Acoustic emission (AE) based condition monitoring is a popular method to inspect a material health condition in many areas[1]. It monitors irreversible structure changes of material through radiation of acoustic waves. Typically, the structure change generates a typical spectrum of acoustic waves starting at 1 kHz, and falling off at several MHz, which can be detected and analyzed via an AE system. Meanwhile, AE signals convey massive information such as rise time, AE energy, AE peak frequency, which are expressive of the failure process. AE based condition monitoring technology exhibits excellent capability of detecting, positioning, and characterizing damage and has been wildly used in monitoring of inner structure changes in bridges, pressure containers, and pipeline systems. In the last decade, the AE technology has been applied to condition monitoring of power modules and shows a promising application scenario in the power electronics field, which help us acquire accurate failure information and making precise perdition of a failure in the power module[2].

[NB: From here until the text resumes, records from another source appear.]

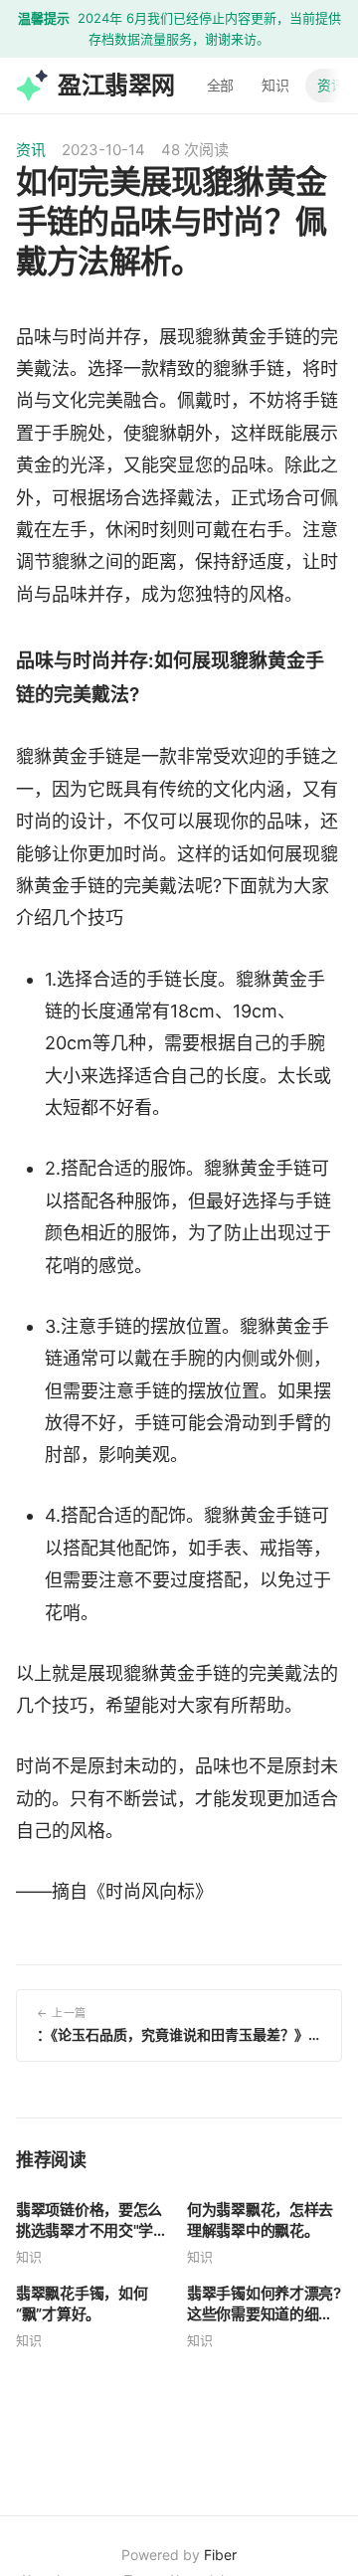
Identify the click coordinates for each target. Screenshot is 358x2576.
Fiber (220, 2554)
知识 (275, 84)
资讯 (331, 84)
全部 (221, 84)
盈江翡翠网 (116, 84)
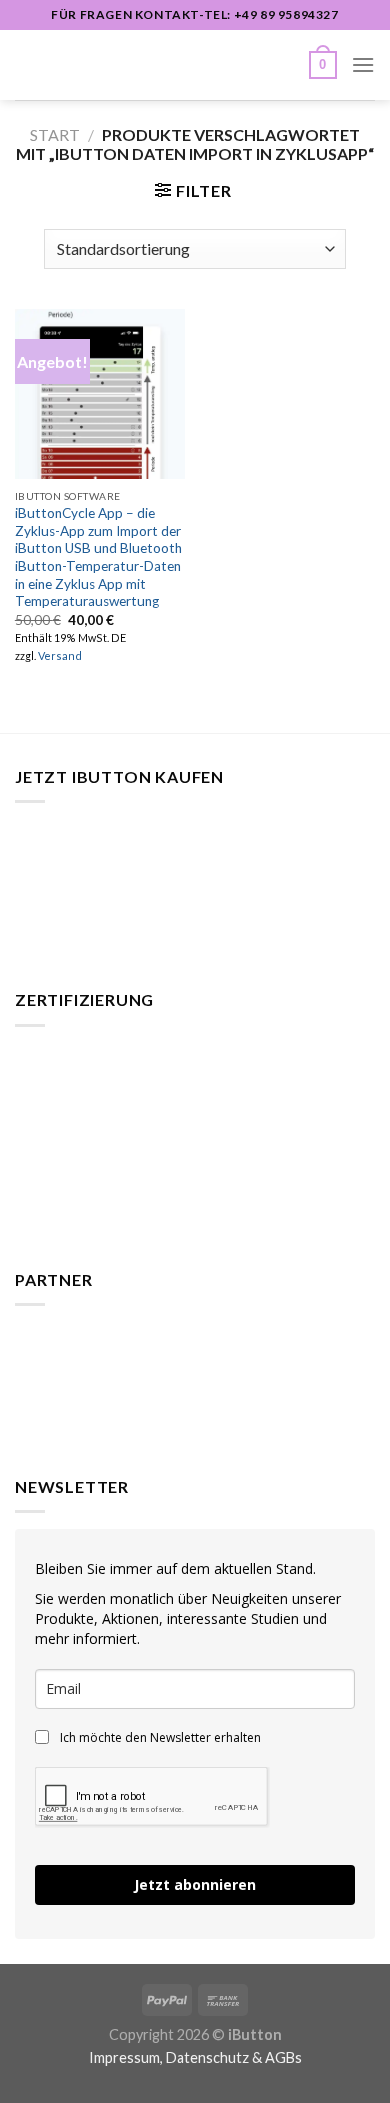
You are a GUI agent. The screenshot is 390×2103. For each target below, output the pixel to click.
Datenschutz (207, 2057)
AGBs (283, 2057)
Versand (60, 655)
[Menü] (363, 64)
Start (55, 134)
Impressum (124, 2057)
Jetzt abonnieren (195, 1884)
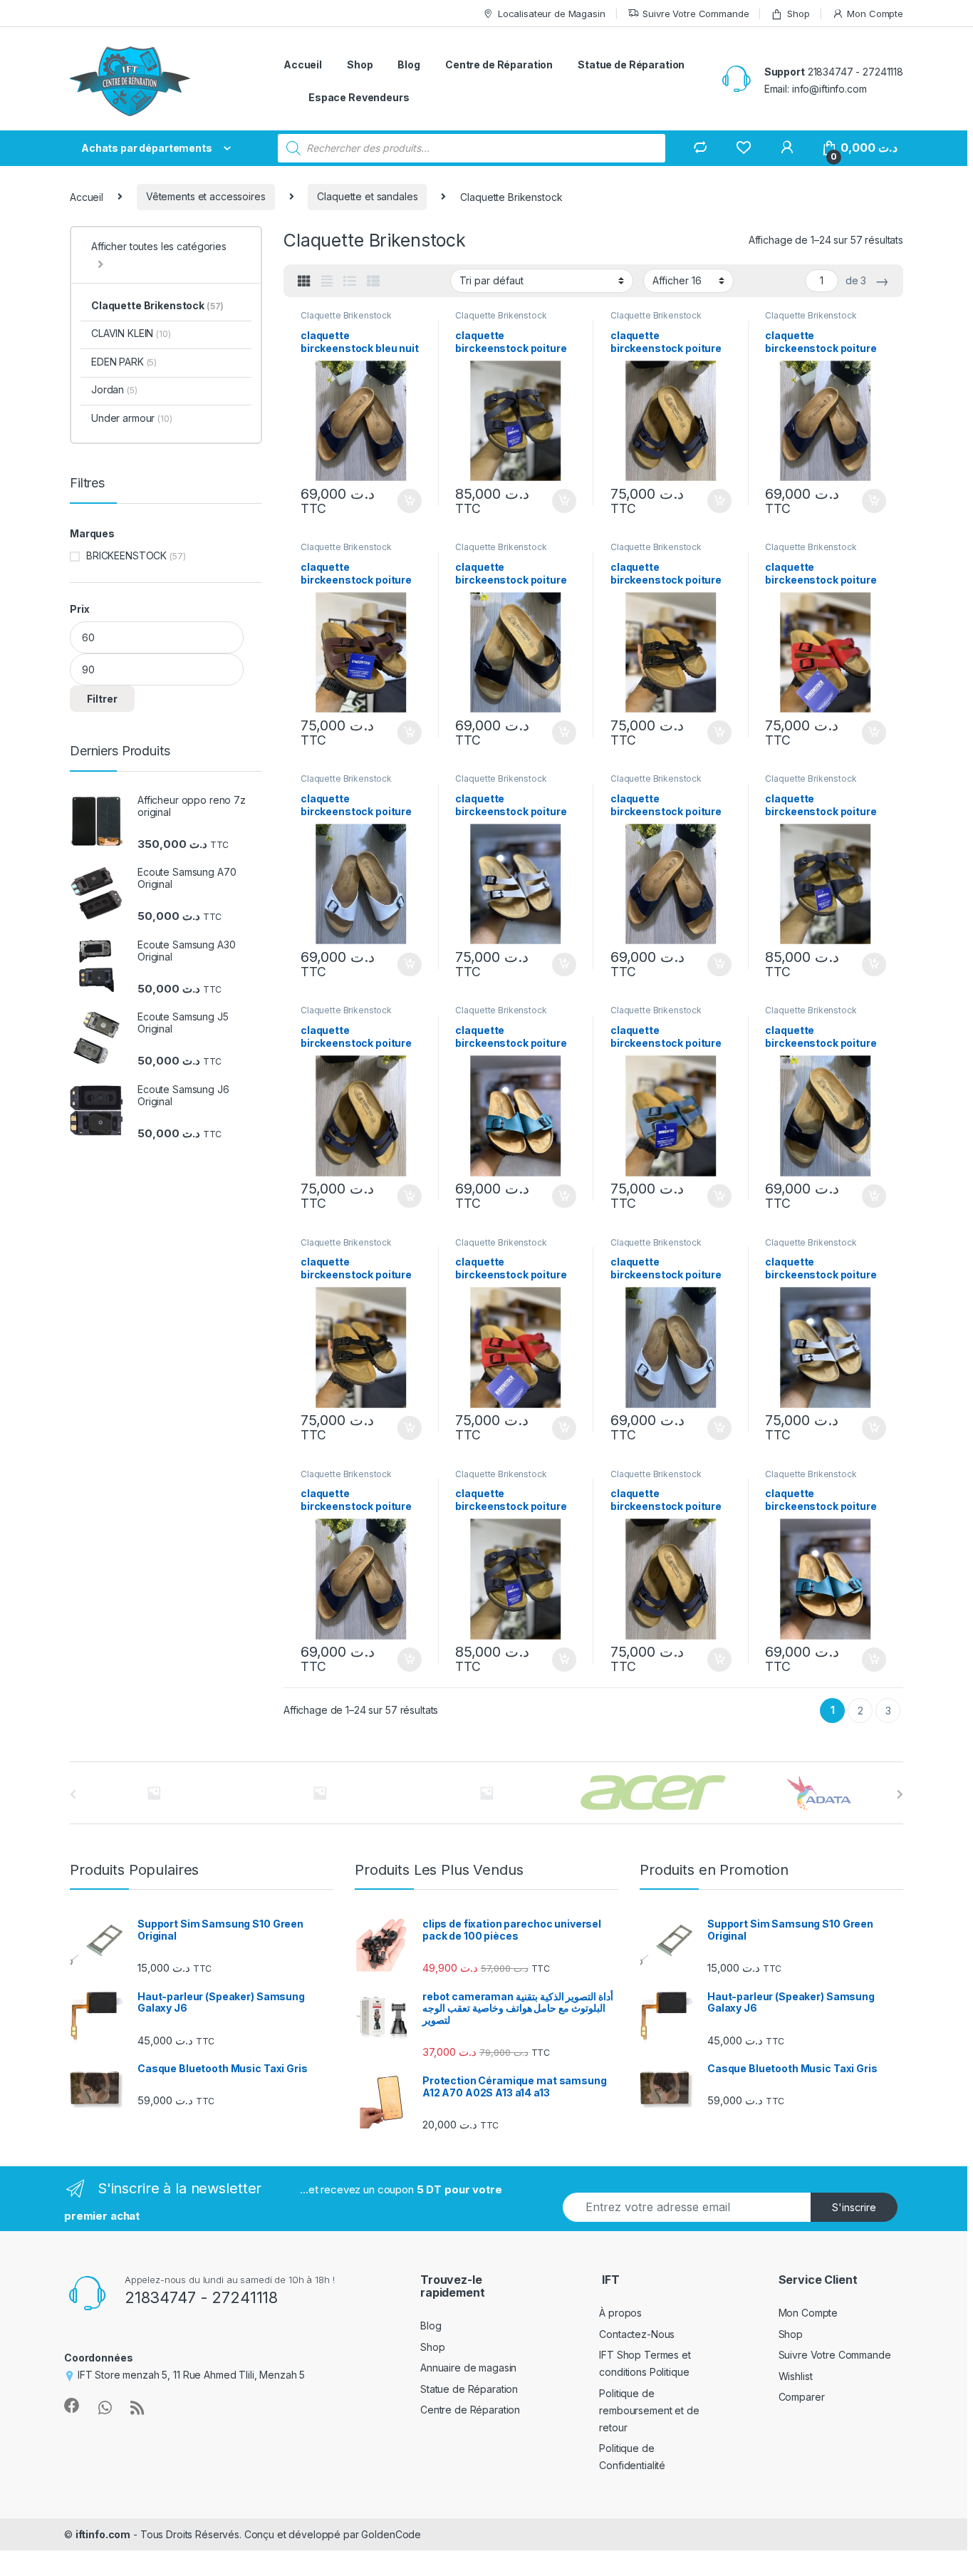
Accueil (302, 64)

In this work, we firstly combined the AE monitoring and a deep learning model - Gated Recurrent Unit (GRU) to monitor and predict the failure of power module as shown in Figure 1[3]. The proposed method integrally analyzes and summarizes the patterns from the time-series data obtained during power cycle tests of power modules and predicts the failures. Specifically, the time-series data consisting of junction temperature, electric power, thermal resistance, and several AE parameters were obtained from AE sensor data and power cycling test. The proposed method (a) automatically extracts common or different time-series patterns among devices and estimates device states, and (b) effectively predicts failures by switching prediction models according to changes in device states.

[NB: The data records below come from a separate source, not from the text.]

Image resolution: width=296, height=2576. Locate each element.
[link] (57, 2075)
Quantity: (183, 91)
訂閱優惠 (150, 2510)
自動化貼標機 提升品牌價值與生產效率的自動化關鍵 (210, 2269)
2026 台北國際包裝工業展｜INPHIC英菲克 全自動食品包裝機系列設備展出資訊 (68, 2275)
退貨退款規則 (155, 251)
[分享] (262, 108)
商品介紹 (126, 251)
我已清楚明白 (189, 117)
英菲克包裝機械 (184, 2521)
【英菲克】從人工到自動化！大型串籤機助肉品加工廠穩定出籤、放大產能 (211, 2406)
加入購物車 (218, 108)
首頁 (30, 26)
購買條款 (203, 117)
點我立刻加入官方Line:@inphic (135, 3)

By time-series analysis of AE sensor data, it was confirmed that the AE parameters obtained from the AE sensor data capture the progression and signs of failures. In addition, by verifying the effectiveness of the time-series pattern detection, it was confirmed that the proposed method can accurately extract the timeseries patterns during normal conditions, the time-series patterns that show signs of failure, and the time-series patterns after failure. Furthermore, by verifying the prediction accuracy and learning efficiency, it was showed that the proposed method is capable of faster learning while retaining the same or better performance compared to existing methods.

Reference

[1] A. Nair and C. Cai, "Acoustic emission monitoring of bridges: Review and case studies," Eng Struct, vol. 32, no. 6, pp. 1704-1714, 2010.

[2] S. Müller, C. Drechsler, U. Heinkel, and C. Herold, "Acoustic emission for state-of-health determination in power modules," in 2016 13th International Multi-Conference on Systems, Signals & Devices (SSD), 2016: IEEE, pp. 468-471.

[3] R. Dey and F. M. Salem, "Gate-variants of gated recurrent unit (GRU) neural networks," in 2017 IEEE 60th international midwest symposium on circuits and systems (MWSCAS), 2017: IEEE, pp. 1597-1600.